Search the entries below. Return every line that has "will" in it.

--

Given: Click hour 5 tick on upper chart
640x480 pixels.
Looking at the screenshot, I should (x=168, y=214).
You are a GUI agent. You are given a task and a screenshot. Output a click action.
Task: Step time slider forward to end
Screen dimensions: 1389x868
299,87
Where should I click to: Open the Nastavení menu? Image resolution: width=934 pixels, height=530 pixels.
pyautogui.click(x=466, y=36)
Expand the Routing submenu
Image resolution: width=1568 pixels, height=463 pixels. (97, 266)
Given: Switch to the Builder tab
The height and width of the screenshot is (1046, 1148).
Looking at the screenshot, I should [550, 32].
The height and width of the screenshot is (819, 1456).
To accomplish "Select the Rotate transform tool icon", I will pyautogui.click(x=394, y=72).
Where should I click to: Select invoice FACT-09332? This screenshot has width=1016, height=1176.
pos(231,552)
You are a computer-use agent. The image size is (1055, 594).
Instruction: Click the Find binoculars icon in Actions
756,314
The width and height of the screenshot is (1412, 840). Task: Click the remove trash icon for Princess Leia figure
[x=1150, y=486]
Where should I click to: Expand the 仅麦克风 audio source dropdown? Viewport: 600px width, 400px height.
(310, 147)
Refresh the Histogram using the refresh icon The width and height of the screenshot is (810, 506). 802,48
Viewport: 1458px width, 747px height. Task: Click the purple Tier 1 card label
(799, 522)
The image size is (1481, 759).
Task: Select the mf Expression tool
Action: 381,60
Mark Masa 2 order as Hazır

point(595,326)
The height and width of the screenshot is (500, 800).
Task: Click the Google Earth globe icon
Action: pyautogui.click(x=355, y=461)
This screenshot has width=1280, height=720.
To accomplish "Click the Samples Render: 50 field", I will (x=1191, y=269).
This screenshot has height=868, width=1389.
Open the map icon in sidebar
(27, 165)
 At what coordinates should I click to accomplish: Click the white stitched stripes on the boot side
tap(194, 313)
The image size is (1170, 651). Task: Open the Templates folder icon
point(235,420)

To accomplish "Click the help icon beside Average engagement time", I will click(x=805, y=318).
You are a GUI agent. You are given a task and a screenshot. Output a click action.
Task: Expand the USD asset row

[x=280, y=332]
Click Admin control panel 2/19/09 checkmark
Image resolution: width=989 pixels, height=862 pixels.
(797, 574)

--

*YOUR RESPONSE*:
To accomplish "Select the Rotate transform tool icon", I will pyautogui.click(x=394, y=72).
To accomplish "Click the Samples Render: 50 field", I will (x=1191, y=269).
To accomplish "Click the help icon beside Average engagement time", I will click(x=805, y=318).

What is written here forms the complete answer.